Durch deinen reinen Lichtglanz in Äonen!

Gelobt sei Allmacht – Weisheit – Liebesglut –

Gelobt die Gottheit, die mein Höchstes Gut!

Maria sei erkannt von allen Sündern,

Gelobt, geliebt von allen Menschenkindern!

Ich preise und verehre dich, Madonne,

Du erstgeborne Tochter Gottes, Wonne

Und Leben, Hoffnung mir und Süßigkeit,

Du Himmelskönigiin, ganz reine Maid!

Ich preise dich, o Mutter meines Herrn,

Ich preise dich, brillianter Morgenstern!

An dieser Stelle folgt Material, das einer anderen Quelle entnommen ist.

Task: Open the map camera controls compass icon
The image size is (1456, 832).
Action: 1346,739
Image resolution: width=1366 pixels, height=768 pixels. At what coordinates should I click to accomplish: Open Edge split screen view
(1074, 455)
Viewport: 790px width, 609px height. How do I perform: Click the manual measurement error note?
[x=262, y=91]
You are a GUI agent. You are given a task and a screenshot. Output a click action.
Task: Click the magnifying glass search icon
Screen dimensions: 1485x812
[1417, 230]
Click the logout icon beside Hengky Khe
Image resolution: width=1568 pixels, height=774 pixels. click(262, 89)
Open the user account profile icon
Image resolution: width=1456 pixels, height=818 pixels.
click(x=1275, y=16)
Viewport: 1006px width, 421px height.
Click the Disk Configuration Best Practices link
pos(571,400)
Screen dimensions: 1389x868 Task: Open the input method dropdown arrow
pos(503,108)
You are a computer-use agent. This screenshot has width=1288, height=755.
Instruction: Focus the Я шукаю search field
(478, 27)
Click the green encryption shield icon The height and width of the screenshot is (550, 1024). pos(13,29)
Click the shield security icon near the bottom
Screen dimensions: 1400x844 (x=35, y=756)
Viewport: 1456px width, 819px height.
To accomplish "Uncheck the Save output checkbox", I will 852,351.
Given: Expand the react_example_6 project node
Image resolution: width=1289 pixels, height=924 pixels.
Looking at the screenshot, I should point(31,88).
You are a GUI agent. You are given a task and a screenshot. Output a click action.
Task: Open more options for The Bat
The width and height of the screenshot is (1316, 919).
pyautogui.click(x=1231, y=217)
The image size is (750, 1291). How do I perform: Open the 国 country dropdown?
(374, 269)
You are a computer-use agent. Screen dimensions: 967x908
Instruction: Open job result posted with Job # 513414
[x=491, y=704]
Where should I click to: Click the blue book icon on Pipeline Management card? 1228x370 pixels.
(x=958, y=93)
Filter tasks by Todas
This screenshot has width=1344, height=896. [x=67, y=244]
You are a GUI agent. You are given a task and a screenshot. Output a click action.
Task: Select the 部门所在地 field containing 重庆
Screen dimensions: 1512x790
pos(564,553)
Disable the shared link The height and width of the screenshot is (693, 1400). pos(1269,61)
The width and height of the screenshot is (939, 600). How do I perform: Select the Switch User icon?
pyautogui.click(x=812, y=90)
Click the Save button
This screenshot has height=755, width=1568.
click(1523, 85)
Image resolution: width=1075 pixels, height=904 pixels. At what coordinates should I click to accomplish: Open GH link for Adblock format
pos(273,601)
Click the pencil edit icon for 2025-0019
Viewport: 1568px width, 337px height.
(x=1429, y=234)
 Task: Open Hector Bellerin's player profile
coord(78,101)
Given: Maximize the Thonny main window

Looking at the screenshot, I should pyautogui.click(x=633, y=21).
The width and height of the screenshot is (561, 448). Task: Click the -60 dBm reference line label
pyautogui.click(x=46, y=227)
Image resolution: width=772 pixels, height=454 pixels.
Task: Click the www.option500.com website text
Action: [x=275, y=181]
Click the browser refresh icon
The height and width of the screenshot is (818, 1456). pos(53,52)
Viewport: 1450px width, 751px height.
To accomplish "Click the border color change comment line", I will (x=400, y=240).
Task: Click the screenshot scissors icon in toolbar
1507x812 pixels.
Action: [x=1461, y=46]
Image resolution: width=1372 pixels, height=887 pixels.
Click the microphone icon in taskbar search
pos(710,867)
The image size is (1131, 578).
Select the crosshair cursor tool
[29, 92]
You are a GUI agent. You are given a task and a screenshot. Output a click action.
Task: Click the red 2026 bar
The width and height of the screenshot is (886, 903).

Geliebte Gottes du in Ewigkeit,

Du Grazie Gottes allgebenedeit,

Du Meisterwerk der Allmacht, du Idee

Der Schönheit, die ich rein im Geiste seh,

Du reinstes Herz, du Heiligtum der Tugend,

Idee der Schönheit in dem Reiz der Jugend,

Du Wohnung Gottes, Offenbarungszelt

Des Geistes, Gottes Frau vor aller Welt!

Es preisen Seraphim und Cherubim

Der Engel Königin sublim, intim

Vertrauen sich die Heiligen dir an,

Ganz reine Braut bist du dem Gottesmann!

Der Schöpfer überhäufte dich mit Ruhm,

Du ewigweibliches Mysterium,

Du Seligste in der Glückseligkeit,

Der Liebe Herrin in der Ewigkeit!

Die Völkerstämme und die Kontinente

Und die Atome und die Elemente

Und Seraphim und Cherubim im Chor

Und alle Vögel, aller Blumen Flor,

Die preisen deiner Schönheit reine Liebe!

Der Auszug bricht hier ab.